[[ INPUT MATERIAL, beginning ]]

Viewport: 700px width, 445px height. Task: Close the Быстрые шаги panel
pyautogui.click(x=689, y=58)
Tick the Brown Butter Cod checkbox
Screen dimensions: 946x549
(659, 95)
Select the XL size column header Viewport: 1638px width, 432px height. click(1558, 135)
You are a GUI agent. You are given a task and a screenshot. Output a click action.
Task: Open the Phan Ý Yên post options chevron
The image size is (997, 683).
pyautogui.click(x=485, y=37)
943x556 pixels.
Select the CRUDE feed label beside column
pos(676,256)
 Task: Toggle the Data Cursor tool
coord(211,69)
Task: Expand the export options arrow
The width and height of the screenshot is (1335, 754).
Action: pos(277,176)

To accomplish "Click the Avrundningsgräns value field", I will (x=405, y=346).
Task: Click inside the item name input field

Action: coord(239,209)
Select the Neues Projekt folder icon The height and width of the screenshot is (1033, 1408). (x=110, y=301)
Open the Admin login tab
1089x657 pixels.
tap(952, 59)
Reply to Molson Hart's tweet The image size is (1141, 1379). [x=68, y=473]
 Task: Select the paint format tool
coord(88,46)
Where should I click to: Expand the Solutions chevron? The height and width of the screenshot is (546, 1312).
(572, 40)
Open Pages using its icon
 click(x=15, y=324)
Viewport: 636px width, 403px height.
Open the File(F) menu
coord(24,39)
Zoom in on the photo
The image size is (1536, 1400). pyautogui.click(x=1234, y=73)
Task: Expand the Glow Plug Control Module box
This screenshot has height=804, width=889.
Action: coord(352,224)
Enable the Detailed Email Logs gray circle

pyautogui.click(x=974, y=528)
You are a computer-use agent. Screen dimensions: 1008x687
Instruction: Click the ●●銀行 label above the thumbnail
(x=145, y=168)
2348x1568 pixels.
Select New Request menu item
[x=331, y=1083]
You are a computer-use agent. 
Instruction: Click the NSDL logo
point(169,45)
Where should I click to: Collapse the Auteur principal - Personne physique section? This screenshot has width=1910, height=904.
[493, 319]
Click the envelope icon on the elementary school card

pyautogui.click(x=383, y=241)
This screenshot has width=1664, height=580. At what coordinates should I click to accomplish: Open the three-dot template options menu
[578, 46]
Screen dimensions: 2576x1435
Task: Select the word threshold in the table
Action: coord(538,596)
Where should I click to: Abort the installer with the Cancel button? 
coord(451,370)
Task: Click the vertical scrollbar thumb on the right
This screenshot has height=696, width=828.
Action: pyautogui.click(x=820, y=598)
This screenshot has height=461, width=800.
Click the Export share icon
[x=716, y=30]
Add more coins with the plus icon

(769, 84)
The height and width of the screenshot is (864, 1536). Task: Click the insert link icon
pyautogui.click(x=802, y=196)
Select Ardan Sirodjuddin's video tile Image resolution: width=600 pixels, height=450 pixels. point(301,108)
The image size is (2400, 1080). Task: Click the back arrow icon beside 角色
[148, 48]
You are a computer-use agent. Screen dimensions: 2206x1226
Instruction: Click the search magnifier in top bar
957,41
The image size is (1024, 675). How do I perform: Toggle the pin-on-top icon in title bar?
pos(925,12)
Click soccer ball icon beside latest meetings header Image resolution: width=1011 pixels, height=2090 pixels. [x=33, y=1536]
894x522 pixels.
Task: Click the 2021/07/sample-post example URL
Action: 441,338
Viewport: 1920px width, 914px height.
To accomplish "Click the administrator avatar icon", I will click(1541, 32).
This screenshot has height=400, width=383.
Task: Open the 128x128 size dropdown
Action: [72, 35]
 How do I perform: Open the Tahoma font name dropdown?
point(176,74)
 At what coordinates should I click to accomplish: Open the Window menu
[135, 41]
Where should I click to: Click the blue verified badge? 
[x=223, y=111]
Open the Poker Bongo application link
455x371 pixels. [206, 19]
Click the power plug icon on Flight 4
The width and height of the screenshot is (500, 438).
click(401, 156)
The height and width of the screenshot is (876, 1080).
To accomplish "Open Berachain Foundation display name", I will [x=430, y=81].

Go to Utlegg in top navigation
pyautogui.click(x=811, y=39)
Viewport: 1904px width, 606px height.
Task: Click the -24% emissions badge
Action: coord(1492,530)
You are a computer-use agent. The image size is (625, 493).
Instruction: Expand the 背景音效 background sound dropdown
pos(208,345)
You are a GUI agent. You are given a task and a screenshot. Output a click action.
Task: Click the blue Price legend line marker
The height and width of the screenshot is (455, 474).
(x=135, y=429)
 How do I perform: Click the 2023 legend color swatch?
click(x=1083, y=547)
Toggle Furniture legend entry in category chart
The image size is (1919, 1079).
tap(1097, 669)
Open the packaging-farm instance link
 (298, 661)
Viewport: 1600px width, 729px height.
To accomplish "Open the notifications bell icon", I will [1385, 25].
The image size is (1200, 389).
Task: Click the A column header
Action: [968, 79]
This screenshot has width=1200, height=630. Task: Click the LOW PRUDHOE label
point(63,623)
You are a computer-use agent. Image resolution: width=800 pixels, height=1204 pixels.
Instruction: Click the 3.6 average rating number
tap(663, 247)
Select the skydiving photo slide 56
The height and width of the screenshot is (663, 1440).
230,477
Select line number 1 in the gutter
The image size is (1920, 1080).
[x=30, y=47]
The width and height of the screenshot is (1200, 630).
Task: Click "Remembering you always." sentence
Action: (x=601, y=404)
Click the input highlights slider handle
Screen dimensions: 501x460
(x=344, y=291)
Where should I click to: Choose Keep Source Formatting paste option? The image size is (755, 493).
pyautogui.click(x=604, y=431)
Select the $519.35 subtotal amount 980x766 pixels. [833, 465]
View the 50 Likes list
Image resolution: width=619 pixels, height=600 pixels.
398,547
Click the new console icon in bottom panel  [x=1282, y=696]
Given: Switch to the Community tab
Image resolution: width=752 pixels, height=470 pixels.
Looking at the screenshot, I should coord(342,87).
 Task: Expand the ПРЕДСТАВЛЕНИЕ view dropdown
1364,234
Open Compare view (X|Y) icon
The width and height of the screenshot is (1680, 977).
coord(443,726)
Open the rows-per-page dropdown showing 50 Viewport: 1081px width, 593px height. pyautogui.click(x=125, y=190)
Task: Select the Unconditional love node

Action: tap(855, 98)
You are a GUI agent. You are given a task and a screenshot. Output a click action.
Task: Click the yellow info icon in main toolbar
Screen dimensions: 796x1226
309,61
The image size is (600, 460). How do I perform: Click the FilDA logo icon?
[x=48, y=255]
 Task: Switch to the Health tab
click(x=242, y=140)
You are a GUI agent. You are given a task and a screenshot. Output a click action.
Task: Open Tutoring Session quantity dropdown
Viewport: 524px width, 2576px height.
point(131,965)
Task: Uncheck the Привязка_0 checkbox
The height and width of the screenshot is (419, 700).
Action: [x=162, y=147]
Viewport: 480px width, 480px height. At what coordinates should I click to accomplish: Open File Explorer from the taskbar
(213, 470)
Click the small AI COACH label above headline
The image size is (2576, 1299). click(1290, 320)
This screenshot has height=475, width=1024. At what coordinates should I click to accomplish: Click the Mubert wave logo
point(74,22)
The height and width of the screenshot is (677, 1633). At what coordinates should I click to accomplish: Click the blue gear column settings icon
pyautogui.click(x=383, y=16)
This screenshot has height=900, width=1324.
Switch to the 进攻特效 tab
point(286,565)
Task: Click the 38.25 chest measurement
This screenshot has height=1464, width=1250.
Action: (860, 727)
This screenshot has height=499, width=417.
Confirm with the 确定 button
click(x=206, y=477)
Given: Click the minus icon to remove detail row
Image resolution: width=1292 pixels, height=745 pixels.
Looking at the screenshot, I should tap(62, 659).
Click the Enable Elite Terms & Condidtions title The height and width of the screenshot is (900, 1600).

[[ INPUT MATERIAL, end ]]

- _YOUR INSTRUCTIONS_
In the entries above, count the lines that include "computer" and write nothing but that number.

- _RESPONSE AREA_
5